_SHORT EXERCISE_:
Please list every place in the excerpt on FCNC's in supersymmetry where the word "supersymmetric" appears, giving it together with the word that directly follows it.

_SELECTED EXCERPT_:

During the past eight years, there have been a number of
theoretical papers exploring FCNC's in supersymmetry.\bib{1-18} These papers
generally
disagree on the magnitude of supersymmetric FCNC's by as much as several
orders of magnitude. These disagreements arise because there has been no
systematic calculation of
the relevant supersymmetric amplitudes for most FCNC processes comparable to
those
that have been performed in the Standard Model.\bib{19} This is because the
supersymmetric contributions are more complicated, involving many new
particles (e.g., six complex charge 2/3 squark fields) which mix in a
complicated way.

Dataset items

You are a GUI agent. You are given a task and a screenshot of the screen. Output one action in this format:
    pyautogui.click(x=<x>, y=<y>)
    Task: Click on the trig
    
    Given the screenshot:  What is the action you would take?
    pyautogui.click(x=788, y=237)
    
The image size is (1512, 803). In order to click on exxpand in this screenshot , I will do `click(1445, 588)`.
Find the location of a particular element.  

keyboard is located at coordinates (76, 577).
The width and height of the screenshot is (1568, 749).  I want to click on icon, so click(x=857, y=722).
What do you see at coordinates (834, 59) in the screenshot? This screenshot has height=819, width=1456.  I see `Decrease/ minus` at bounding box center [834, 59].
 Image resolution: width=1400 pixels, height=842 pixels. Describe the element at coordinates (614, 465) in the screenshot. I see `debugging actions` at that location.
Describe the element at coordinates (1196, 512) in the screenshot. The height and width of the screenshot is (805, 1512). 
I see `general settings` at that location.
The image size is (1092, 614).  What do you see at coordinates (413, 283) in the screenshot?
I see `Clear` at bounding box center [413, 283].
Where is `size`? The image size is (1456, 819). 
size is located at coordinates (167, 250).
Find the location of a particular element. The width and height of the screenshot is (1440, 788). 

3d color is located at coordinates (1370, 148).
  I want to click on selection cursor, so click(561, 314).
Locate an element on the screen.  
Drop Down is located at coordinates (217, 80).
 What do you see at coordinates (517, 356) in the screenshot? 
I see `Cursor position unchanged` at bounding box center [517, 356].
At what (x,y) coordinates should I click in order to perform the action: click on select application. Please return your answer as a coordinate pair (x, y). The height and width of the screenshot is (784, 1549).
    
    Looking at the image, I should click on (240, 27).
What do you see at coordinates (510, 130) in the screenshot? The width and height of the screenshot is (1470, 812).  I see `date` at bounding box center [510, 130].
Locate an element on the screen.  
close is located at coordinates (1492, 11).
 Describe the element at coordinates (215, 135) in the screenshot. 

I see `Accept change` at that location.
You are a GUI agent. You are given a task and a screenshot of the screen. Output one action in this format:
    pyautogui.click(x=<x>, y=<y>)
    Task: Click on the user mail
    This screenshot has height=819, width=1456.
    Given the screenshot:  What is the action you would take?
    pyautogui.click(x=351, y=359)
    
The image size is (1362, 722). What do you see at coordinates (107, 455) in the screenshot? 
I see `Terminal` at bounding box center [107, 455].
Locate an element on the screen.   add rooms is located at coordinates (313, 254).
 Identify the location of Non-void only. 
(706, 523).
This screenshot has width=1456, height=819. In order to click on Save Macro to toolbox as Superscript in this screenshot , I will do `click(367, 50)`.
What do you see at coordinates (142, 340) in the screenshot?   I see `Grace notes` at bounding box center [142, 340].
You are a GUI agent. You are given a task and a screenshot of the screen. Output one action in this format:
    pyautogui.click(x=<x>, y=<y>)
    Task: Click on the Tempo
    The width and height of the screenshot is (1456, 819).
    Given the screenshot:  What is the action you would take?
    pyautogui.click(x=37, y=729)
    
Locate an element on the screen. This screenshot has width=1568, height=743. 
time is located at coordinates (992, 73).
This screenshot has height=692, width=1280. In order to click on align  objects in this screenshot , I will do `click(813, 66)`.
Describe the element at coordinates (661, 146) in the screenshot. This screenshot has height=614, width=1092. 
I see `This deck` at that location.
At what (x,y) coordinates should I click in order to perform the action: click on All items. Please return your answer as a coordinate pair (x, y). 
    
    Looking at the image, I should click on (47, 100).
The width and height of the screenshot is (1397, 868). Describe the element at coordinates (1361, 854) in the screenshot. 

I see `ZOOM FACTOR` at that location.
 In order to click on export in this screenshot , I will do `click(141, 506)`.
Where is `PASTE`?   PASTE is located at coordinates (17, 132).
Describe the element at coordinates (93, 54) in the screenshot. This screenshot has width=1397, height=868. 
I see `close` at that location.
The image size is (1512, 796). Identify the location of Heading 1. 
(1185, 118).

_EXERCISE RESULT_:
- supersymmetric FCNC's
- supersymmetric amplitudes
- supersymmetric contributions